Docs: https://docs.mage.ai/design/data-loading#bigquery
"""
query = 'SELECT * FROM `data-pipelines-437522.WorkOrderModule.Oldest_WorkOrders`'
config_path = path.join(get_repo_path(), 'io_config.yaml')
config_profile = 'default'
backlog = BigQuery.with_config(ConfigFileLoader(config_path, config_profile)).load(query)
if not backlog.empty:
backlog.to_csv('/home/src/backlog.csv')
return backlog
View the full source code for this step here.
I can verify the Work Order Backlog list is saved on the VM as seen below:
Next, I'll schedule the pipeline to run daily. On the left pane, select 'Triggers', then click to create a new trigger. For this pipeline, I'll select the trigger type as 'Schedule' and frequency to 'Daily'. I'll also replicate the same for the Backlog list pipeline and schedule it to 'Monthly'.
Next, we'll enable the trigger. You can run the trigger once to test the pipeline if you'd like.
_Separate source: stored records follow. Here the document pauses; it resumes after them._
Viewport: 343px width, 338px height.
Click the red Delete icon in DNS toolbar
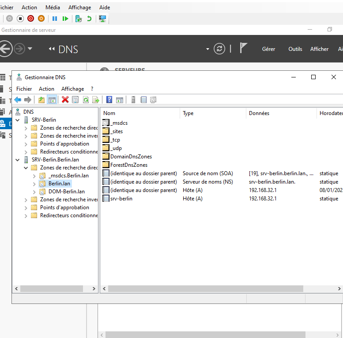click(65, 100)
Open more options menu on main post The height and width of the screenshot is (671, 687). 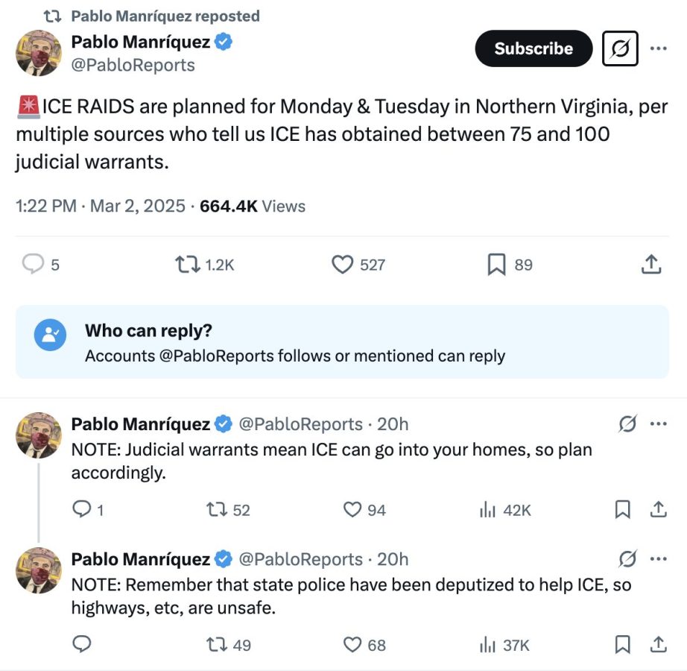point(659,48)
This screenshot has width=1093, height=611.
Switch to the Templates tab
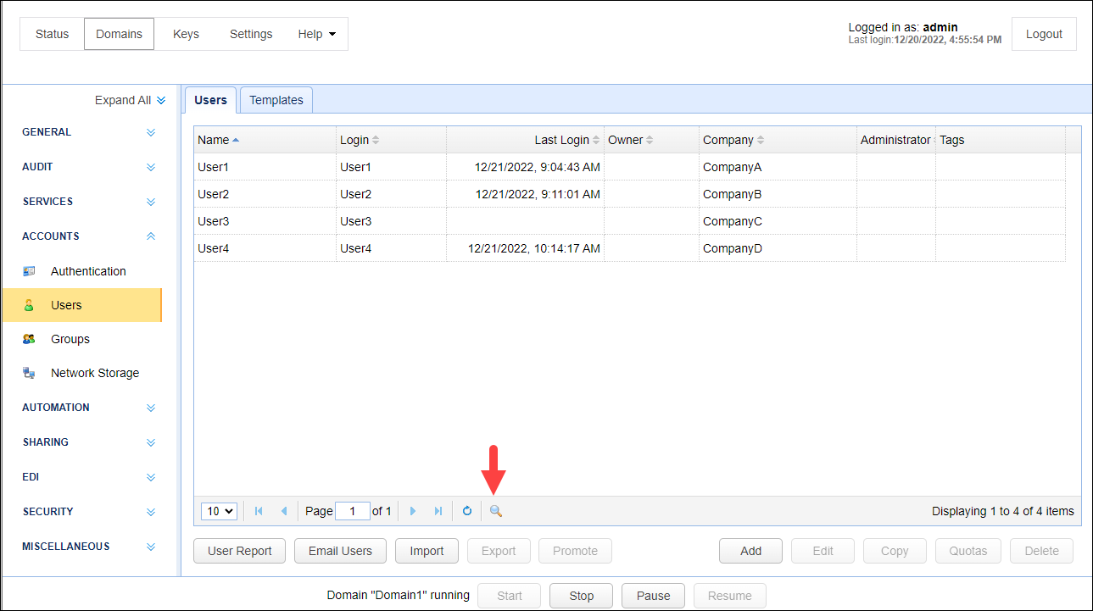coord(276,99)
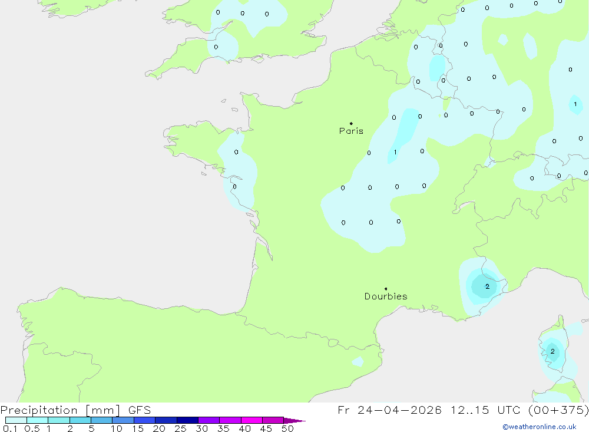Click the 2 mm value near Nice
589x432 pixels.
click(487, 286)
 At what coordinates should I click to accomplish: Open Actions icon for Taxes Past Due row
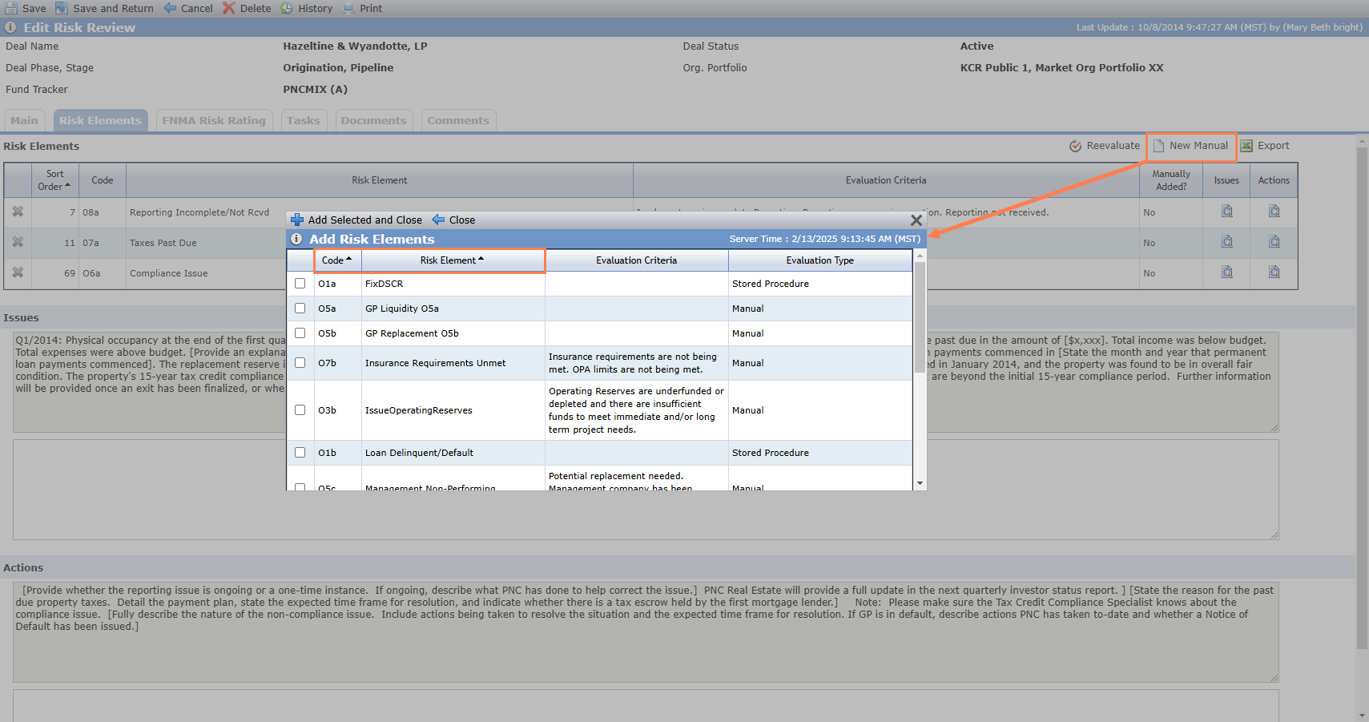click(x=1274, y=242)
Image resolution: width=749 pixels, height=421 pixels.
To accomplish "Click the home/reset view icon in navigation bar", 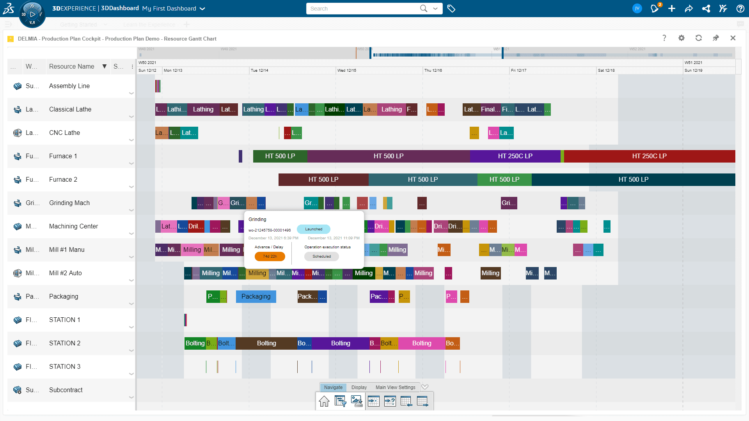I will pyautogui.click(x=323, y=401).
In addition, if you click the icon under 'Logs' you can see the status of the pipeline running. If there are errors on the pipeline, you can pinpoint them and troubleshoot.
The final step here is to setup our data visualization in Google Looker Studio. Open Looker Studio, then click on create, select 'Report', then add your BigQuery Data source to the Report. You will need to add the four Views (Tables) that we created in BigQuery to this Report.
Once done, configure your report / visualizations based on your preference. For a good tutorial on using Looker Studio, visit this link.
My visualization can be viewed via this link and below:
Through the solution created, the main business needs for my client has been met. I am able to automatically ingest the maintenance work orders from spreadsheets on a daily schedule, transform them, load them to database / data warehouse and finally visualize the data. The key metric 'Resolution Rate' can be monitored by the client through this Dashboard.
The functional and non-functional requirements for this solution have been carefully considered in the design and implementation, and this pipeline can be scaled up / improved when there is a technical and practical reason to do so.